* _WORK INSTRUCTION_: Take the entries below and write them out exactly, with each picture removed.

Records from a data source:

#####

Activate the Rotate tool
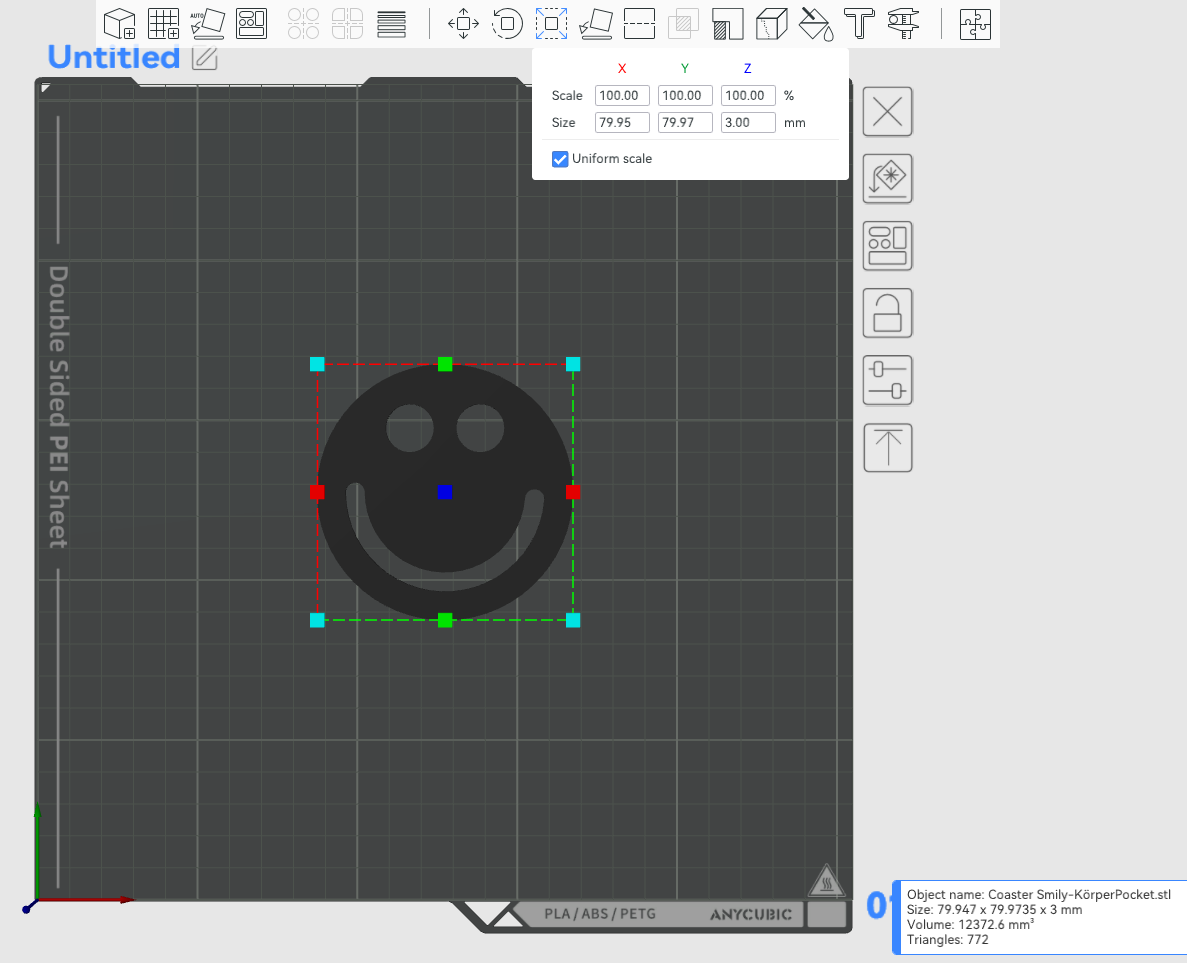The height and width of the screenshot is (963, 1187). [507, 23]
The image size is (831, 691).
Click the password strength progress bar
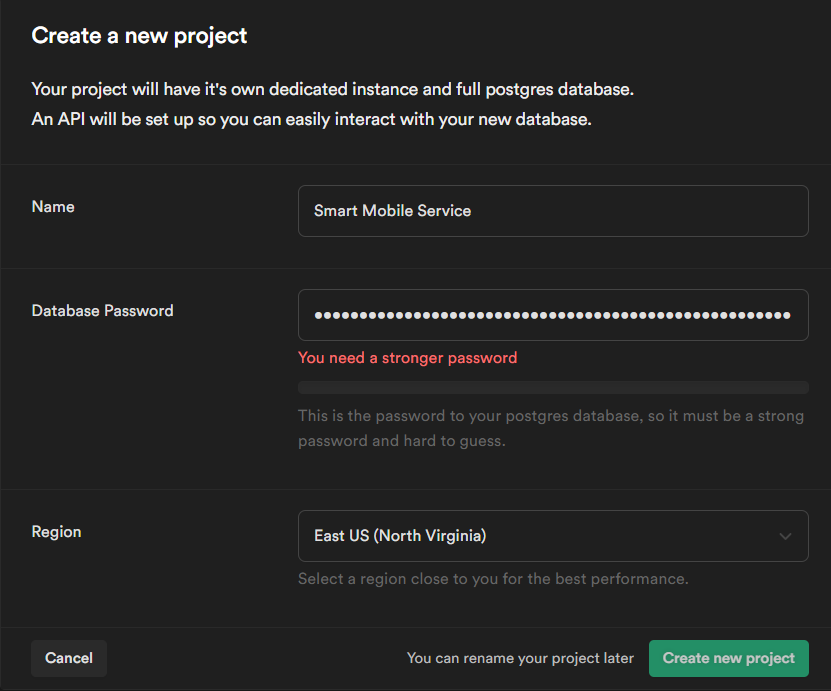(552, 388)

#####

* _WRITTEN SOLUTION_:
Activate the Rotate tool
The height and width of the screenshot is (963, 1187). [507, 23]
The image size is (831, 691).
Click the password strength progress bar
(552, 388)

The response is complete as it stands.